Le Maréchal

dans les lettres de René Benjamin à Marie Lecoy


Gravement blessé au bras en septembre 1914 près de Verdun, René Benjamin fut transporté à l’hôpital de Saumur, où les soins vigilants d’une jeune infirmière nommée Élisabeth Lecoy parvinrent à lui éviter l’amputation. Le 28 janvier 1915, ils se mariaient à Saché, dans le château où Balzac avait séjourné, et qui appartenait alors à son futur beau-père. Ils auront trois enfants : Jean-Loup, surnommé Goum, Henriette et François, nés en 1917, 1918 et 1925.

Pour suivre l’écrivain dans sa vie de chaque jour, tant à Paris qu’au Plessis, ou au cours de ses longues tournées de conférences – auxquelles il consacrait six mois chaque année –, il n’est peut-être rien de tel que de se plonger dans les lettres qu’il adressait régulièrement à la mère de sa femme, qui ressemblent un peu à un dialogue avec lui-même.
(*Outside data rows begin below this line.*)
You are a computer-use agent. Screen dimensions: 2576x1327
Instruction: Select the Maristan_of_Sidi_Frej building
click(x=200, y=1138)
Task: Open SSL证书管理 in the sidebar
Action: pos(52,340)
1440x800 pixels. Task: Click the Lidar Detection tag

On y rencontrera aussi Benito Mussolini, le général Franco et le Duc de Guise. Et on assistera aux congrès des « instituteurs syndiqués » et aux Assemblées générales de la Société des Nations.


Dimanche 24 mai 1925 (Paris) – « Nous avons dîné avant-hier chez la marquise de Chasseloup avec Pétain, homme froid, volontairement bourru, et muet sur toutes questions importantes, vis-à-vis de qui on éprouve le respect [… .] de la mémoire, une grande curiosité, mais qui ne prête à aucun élan, et qu’on quitte pour la première fois avec indifférence. Et pourtant quel lecteur pour moi ! Sa femme et lui me connaissent dans tous mes livres, et avec cette rigolade intérieure sincère qui touche plus que tout un auteur comique. »


Dimanche 4 août 1940 (Le Plessis) – « … Enrageant de ne pas pouvoir aller en zone libre voir un peu la tête du gouvernement, je travaille, à peu près sans bouger de ma table, à une sorte de récit mi-réel, mi-imaginé, de nos malheurs. Pendant ce temps-là je n’embête personne, et je m’illusionne moi-même.

Nous avons reçu, pendant une huitaine de jours, un Figaro venant de Clermont-Ferrand, pauvre, bien démuni, mais c’était toujours cela. Depuis huit jours, rien. L’Action française paraît à Limoges. Gringoire à Marseille. Candide à Clermont. J’ai reçu une lettre de Brouty. Ils sont en négociation, tous, pour rentrer à Paris. Le gouvernement aussi. Cela doit être dur ! Qu’est-ce que les Allemands demandent en échange ?

Il faut de la patience. Pour m’en donner, je relis un manuel d’histoire sur la guerre de Cent ans. Ce que nous subissons n’est rien !

Les amis qui m’écrivent de la zone libre ont tous l’air dans l’admiration du gouvernement Pétain. Mais… dans notre zone à nous, qui gouverne – en dehors de l’Allemagne ? Les imbéciles, c’est à dire la majorité dit : « Les socialistes sont des bandits. Mais les communistes, on ne les a pas encore essayés . Alors ?… » Et ça leur fait envie ! »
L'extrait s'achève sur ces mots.